• [Work request]: Return each entry below without any alteration.
::: Task data
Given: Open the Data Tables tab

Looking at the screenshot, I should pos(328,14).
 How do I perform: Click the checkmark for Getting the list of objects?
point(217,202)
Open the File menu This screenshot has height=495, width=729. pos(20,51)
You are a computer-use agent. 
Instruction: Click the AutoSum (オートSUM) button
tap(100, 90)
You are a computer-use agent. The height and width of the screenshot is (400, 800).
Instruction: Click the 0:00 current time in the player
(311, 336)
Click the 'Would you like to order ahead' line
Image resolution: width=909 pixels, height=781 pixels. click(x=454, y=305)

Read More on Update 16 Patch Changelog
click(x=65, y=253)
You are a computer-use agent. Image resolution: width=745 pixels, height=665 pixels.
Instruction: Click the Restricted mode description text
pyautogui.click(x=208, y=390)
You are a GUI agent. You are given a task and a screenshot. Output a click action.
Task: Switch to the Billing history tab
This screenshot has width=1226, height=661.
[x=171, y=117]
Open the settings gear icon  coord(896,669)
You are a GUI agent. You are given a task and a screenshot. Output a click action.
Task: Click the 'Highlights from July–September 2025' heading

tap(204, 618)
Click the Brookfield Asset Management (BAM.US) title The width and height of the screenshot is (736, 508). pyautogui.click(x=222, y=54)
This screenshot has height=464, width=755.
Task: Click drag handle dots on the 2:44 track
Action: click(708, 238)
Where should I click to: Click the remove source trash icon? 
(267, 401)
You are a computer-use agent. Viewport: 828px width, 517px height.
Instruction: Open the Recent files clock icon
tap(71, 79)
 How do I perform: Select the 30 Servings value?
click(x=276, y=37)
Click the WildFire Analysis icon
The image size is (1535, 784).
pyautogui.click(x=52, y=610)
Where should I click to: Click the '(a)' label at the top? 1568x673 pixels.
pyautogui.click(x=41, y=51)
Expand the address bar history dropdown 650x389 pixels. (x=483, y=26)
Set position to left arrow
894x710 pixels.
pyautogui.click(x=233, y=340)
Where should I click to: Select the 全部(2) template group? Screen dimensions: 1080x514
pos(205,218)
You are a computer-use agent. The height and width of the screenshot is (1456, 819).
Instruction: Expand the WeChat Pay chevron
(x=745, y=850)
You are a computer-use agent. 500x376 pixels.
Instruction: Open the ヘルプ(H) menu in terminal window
::::::
• [Reply to the exercise]:
Given: Open the Data Tables tab

Looking at the screenshot, I should pos(328,14).
 How do I perform: Click the checkmark for Getting the list of objects?
point(217,202)
Open the File menu This screenshot has height=495, width=729. pos(20,51)
You are a computer-use agent. 
Instruction: Click the AutoSum (オートSUM) button
tap(100, 90)
You are a computer-use agent. The height and width of the screenshot is (400, 800).
Instruction: Click the 0:00 current time in the player
(311, 336)
Click the 'Would you like to order ahead' line
Image resolution: width=909 pixels, height=781 pixels. click(x=454, y=305)

Read More on Update 16 Patch Changelog
click(x=65, y=253)
You are a computer-use agent. Image resolution: width=745 pixels, height=665 pixels.
Instruction: Click the Restricted mode description text
pyautogui.click(x=208, y=390)
You are a GUI agent. You are given a task and a screenshot. Output a click action.
Task: Switch to the Billing history tab
This screenshot has width=1226, height=661.
[x=171, y=117]
Open the settings gear icon  coord(896,669)
You are a GUI agent. You are given a task and a screenshot. Output a click action.
Task: Click the 'Highlights from July–September 2025' heading

tap(204, 618)
Click the Brookfield Asset Management (BAM.US) title The width and height of the screenshot is (736, 508). pyautogui.click(x=222, y=54)
This screenshot has height=464, width=755.
Task: Click drag handle dots on the 2:44 track
Action: click(708, 238)
Where should I click to: Click the remove source trash icon? 
(267, 401)
You are a computer-use agent. Viewport: 828px width, 517px height.
Instruction: Open the Recent files clock icon
tap(71, 79)
 How do I perform: Select the 30 Servings value?
click(x=276, y=37)
Click the WildFire Analysis icon
The image size is (1535, 784).
pyautogui.click(x=52, y=610)
Where should I click to: Click the '(a)' label at the top? 1568x673 pixels.
pyautogui.click(x=41, y=51)
Expand the address bar history dropdown 650x389 pixels. (x=483, y=26)
Set position to left arrow
894x710 pixels.
pyautogui.click(x=233, y=340)
Where should I click to: Select the 全部(2) template group? Screen dimensions: 1080x514
pos(205,218)
You are a computer-use agent. The height and width of the screenshot is (1456, 819).
Instruction: Expand the WeChat Pay chevron
(x=745, y=850)
You are a computer-use agent. 500x376 pixels.
Instruction: Open the ヘルプ(H) menu in terminal window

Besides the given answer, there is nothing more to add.